● SÉRIE D'EXERCICES:
A. D'après l'article sur la réélection d'Ousmane Sonko :
(i) Combien de voix les délégués ont-ils accordées à Ousmane Sonko ?
(ii) En quelle année l'alliance entre Sonko et Bassirou Diomaye Faye a-t-elle permis leur victoire historique ?
(iii) Quel objectif le Pastef affiche-t-il pour l'échéance présidentielle de 2029 ?
B. Extrayez de l'article sur la réélection d'Ousmane Sonko, sans rien y changer, le passage qui s'ouvre sur les mots contenant « Les 589 délégués » et se ferme sur « historique en 2024. ».

● EXTRAIT DU TEXTE:
################

Le Premier ministre sénégalais Ousmane Sonko a été réélu samedi soir à l’unanimité à la présidence du Pastef lors du congrès du parti organisé à Dakar.
Les 589 délégués présents ont accordé 589 voix à celui qui dirige la formation politique depuis sa création en 2014, lui renouvelant ainsi leur confiance pour un mandat de six ans. Cette réélection confirme la volonté du Pastef de faire d’Ousmane Sonko son candidat naturel à l’élection présidentielle de 2029.
Cette désignation intervient dans un contexte de rupture politique désormais assumée entre Sonko et le président Bassirou Diomaye Faye. Plusieurs responsables du parti ont affirmé que les divergences entre les deux hommes étaient devenues irréconciliables, marquant la fin de l’alliance politique qui avait permis leur victoire historique en 2024.
Le congrès n’a toutefois pas officiellement statué sur l’exclusion du chef de l’État ni sur le sort des anciens ministres issus du Pastef ayant choisi de rester au sein du gouvernement malgré les consignes du parti. Pour de nombreux cadres, ces responsables se seraient eux-mêmes placés en dehors de la ligne politique du mouvement.
La réélection d’Ousmane Sonko ouvre ainsi une nouvelle séquence politique au Sénégal. Alors que le Pastef entend désormais se repositionner comme une force d’opposition face au pouvoir en place, le parti prépare déjà l’échéance présidentielle de 2029 avec un objectif clairement affiché : porter son leader historique à la magistrature suprême.

################

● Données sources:
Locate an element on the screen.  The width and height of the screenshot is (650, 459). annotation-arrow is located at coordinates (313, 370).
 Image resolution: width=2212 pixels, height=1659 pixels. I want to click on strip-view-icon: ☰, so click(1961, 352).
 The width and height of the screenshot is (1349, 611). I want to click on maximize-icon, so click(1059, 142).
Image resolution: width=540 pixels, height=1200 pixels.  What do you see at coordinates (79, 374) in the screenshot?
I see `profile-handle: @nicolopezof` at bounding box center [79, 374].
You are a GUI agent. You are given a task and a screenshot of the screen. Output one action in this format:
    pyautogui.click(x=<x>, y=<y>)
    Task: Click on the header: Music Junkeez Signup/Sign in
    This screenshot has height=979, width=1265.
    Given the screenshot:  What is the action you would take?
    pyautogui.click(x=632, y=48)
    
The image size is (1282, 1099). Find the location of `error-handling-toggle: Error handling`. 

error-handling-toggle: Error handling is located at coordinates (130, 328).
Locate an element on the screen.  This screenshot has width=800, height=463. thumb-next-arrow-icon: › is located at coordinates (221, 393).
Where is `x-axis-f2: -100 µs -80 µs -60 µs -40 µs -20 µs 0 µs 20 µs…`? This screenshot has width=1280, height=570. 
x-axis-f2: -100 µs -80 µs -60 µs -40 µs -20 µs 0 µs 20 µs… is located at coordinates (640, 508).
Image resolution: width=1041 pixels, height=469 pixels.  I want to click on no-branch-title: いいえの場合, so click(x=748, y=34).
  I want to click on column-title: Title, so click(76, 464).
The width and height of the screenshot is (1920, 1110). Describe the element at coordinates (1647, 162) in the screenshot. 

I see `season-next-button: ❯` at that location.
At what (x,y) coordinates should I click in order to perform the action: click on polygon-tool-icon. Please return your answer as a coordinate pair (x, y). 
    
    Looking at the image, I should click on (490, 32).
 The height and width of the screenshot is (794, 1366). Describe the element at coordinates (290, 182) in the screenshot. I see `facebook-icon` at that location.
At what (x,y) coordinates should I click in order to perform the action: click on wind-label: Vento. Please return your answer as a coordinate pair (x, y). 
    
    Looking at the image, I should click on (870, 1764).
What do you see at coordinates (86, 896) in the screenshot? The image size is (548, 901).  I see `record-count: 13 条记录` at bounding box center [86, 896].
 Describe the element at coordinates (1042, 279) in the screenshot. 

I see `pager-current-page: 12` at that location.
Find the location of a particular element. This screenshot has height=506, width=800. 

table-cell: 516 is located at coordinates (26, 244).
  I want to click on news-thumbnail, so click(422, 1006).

################

● RÉSULTATS DE L'EXERCICE:
A.
(i) 589 voix.
(ii) En 2024.
(iii) Porter son leader historique à la magistrature suprême.

B.
Les 589 délégués présents ont accordé 589 voix à celui qui dirige la formation politique depuis sa création en 2014, lui renouvelant ainsi leur confiance pour un mandat de six ans. Cette réélection confirme la volonté du Pastef de faire d’Ousmane Sonko son candidat naturel à l’élection présidentielle de 2029.
Cette désignation intervient dans un contexte de rupture politique désormais assumée entre Sonko et le président Bassirou Diomaye Faye. Plusieurs responsables du parti ont affirmé que les divergences entre les deux hommes étaient devenues irréconciliables, marquant la fin de l’alliance politique qui avait permis leur victoire historique en 2024.